For the entries that follow, restate word for word the line containing "Given: Click the E-mail address input field", the line containing "Image resolution: width=812", and every line that lies between them.

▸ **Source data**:
+---+
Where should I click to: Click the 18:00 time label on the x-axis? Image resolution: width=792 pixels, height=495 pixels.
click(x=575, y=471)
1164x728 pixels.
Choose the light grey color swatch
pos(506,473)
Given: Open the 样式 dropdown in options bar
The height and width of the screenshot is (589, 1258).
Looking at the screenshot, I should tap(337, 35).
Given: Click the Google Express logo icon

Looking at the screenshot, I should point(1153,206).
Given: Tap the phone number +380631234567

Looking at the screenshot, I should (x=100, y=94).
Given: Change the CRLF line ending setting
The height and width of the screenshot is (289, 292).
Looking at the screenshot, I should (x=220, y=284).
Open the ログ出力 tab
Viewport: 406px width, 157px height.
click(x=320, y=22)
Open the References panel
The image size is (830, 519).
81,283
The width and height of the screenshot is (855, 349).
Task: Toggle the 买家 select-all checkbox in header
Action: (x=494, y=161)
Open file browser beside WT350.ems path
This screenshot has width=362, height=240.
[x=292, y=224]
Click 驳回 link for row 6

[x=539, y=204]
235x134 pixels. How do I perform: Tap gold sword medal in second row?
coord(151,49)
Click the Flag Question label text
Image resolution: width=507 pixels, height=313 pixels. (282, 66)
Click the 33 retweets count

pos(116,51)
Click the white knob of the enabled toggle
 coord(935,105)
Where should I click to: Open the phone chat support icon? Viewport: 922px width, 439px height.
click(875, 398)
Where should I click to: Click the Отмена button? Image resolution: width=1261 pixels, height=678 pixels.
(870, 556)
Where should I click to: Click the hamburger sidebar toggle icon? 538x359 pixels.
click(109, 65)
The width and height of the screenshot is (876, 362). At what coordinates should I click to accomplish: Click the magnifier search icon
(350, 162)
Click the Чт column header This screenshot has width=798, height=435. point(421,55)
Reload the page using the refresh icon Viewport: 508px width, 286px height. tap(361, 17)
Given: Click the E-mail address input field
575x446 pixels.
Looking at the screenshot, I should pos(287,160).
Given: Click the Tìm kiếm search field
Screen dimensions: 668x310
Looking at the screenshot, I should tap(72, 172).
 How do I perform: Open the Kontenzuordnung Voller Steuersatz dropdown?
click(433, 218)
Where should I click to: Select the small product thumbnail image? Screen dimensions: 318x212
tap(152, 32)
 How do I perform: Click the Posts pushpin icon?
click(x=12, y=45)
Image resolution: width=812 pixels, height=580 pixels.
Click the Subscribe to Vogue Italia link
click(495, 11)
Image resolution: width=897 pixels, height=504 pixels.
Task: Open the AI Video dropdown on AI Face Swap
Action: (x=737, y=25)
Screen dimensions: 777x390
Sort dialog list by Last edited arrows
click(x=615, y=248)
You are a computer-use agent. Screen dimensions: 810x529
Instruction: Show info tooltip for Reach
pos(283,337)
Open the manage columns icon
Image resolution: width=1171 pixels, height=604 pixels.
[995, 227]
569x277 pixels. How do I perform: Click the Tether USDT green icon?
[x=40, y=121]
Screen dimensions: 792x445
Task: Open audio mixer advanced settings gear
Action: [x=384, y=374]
+---+
▸ **WORKED SOLUTION**:
Given: Click the E-mail address input field
575x446 pixels.
Looking at the screenshot, I should pos(287,160).
Given: Click the Tìm kiếm search field
Screen dimensions: 668x310
Looking at the screenshot, I should tap(72, 172).
 How do I perform: Open the Kontenzuordnung Voller Steuersatz dropdown?
click(433, 218)
Where should I click to: Select the small product thumbnail image? Screen dimensions: 318x212
tap(152, 32)
 How do I perform: Click the Posts pushpin icon?
click(x=12, y=45)
Image resolution: width=812 pixels, height=580 pixels.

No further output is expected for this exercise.